PROBLEM DETAILS ▸ Stop after the line holding "Task: Start a Scan Top 200 search". Repeat exactly every line before it in the records below, that line too, and leave out the pictures.

DATA EXTRACT ▸
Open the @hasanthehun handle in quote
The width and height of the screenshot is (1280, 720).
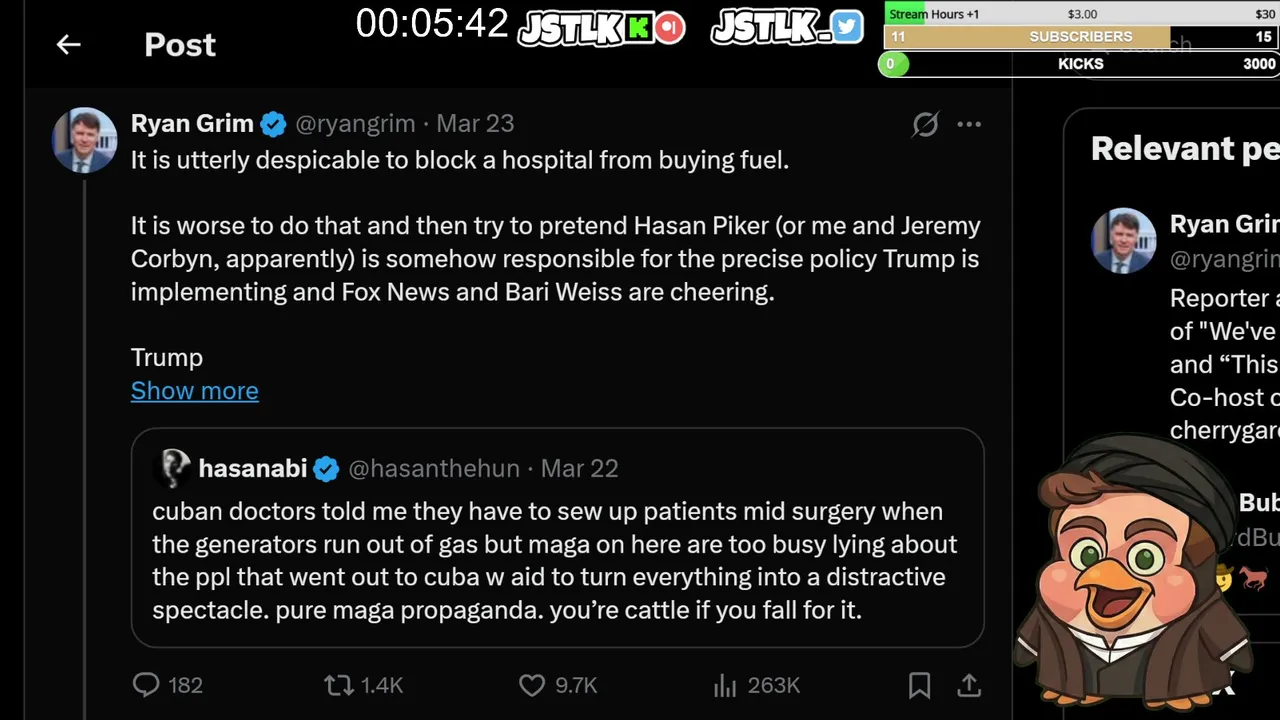(x=433, y=468)
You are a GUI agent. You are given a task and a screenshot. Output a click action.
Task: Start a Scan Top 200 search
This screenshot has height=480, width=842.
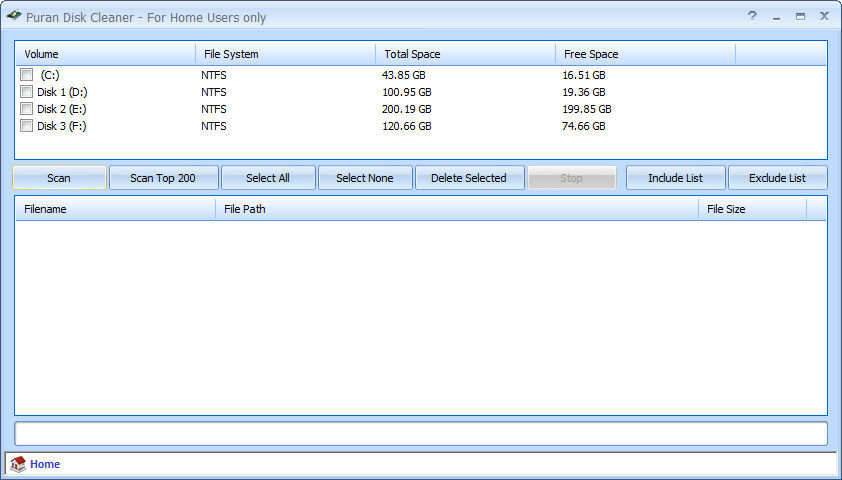(163, 178)
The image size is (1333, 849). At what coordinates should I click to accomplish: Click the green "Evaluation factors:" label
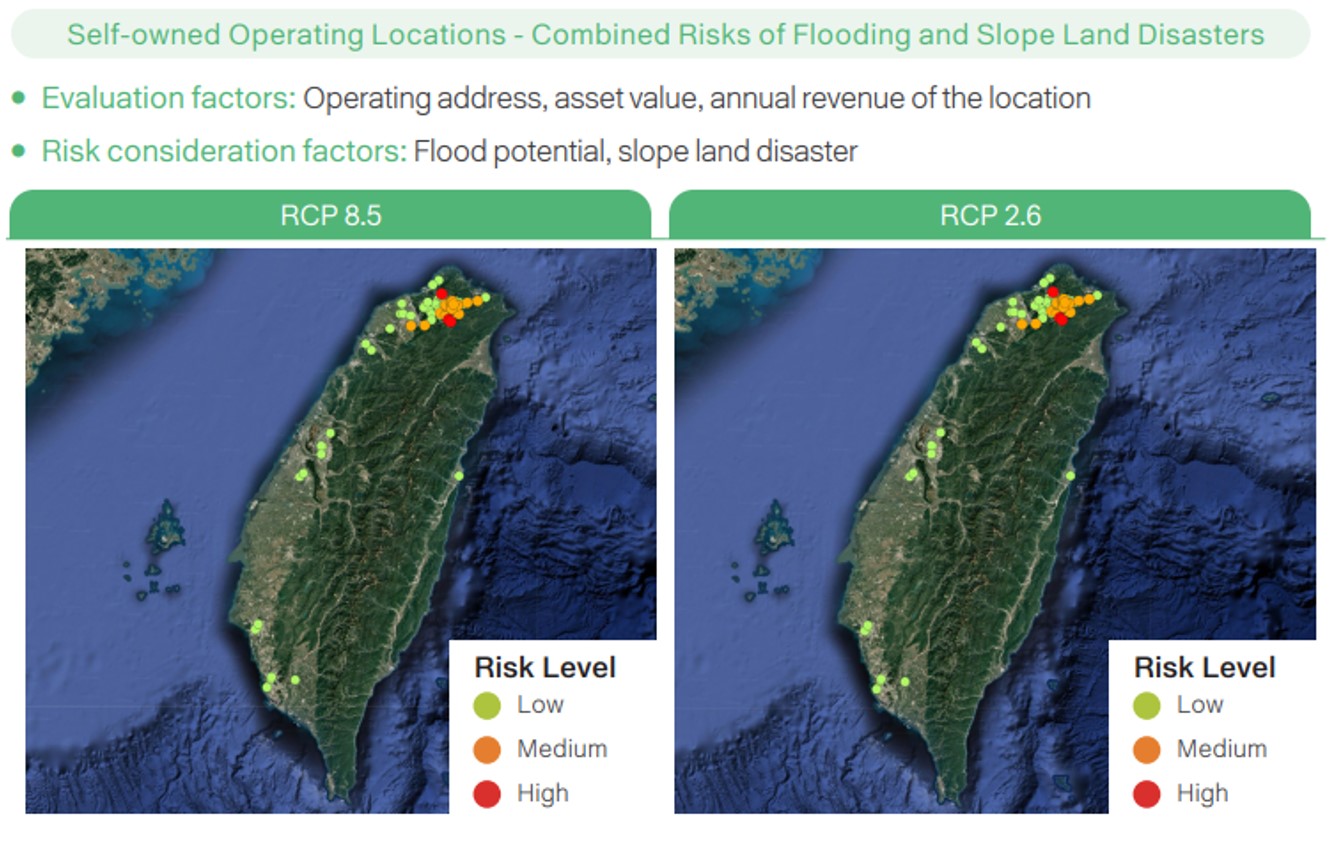[169, 98]
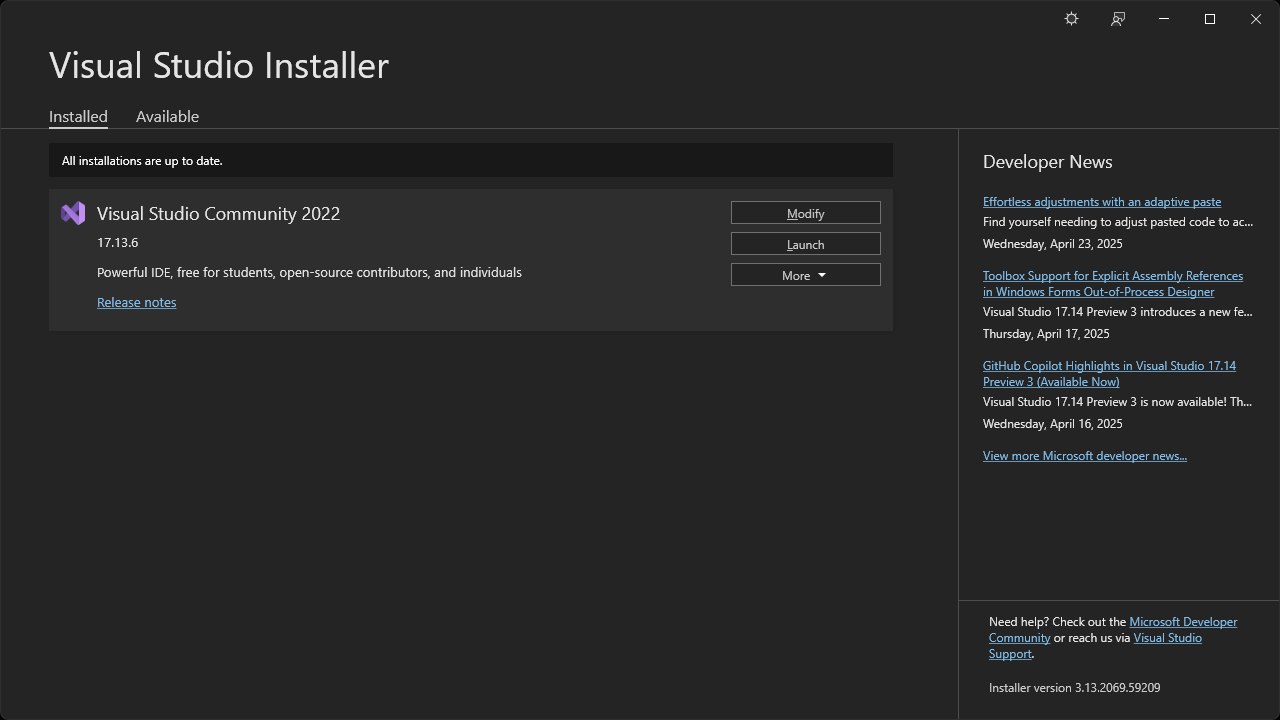Click the version number 17.13.6 text
Screen dimensions: 1280x720
(x=117, y=242)

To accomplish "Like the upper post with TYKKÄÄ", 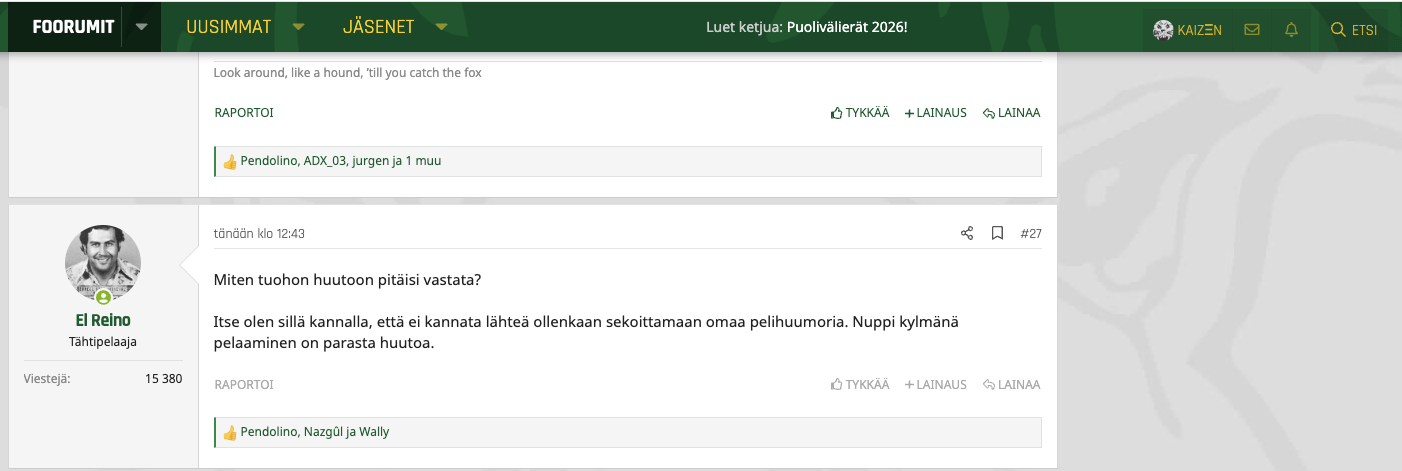I will pyautogui.click(x=859, y=113).
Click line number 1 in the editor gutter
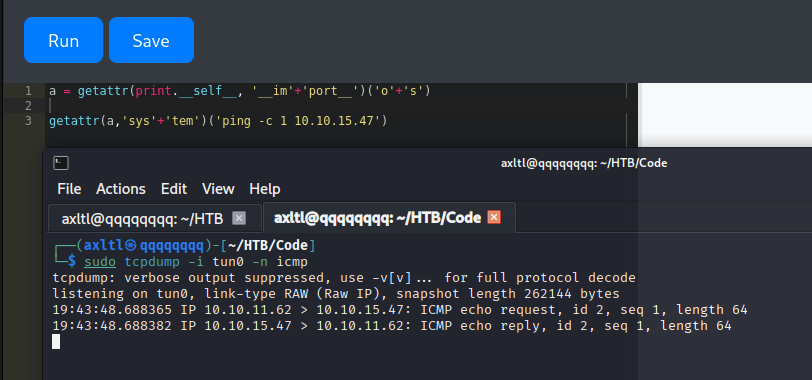This screenshot has width=812, height=380. tap(28, 91)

OUTPUT BELOW ▸
Open the @hasanthehun handle in quote
The width and height of the screenshot is (1280, 720).
(x=433, y=468)
You are a GUI agent. You are given a task and a screenshot. Output a click action.
Task: Start a Scan Top 200 search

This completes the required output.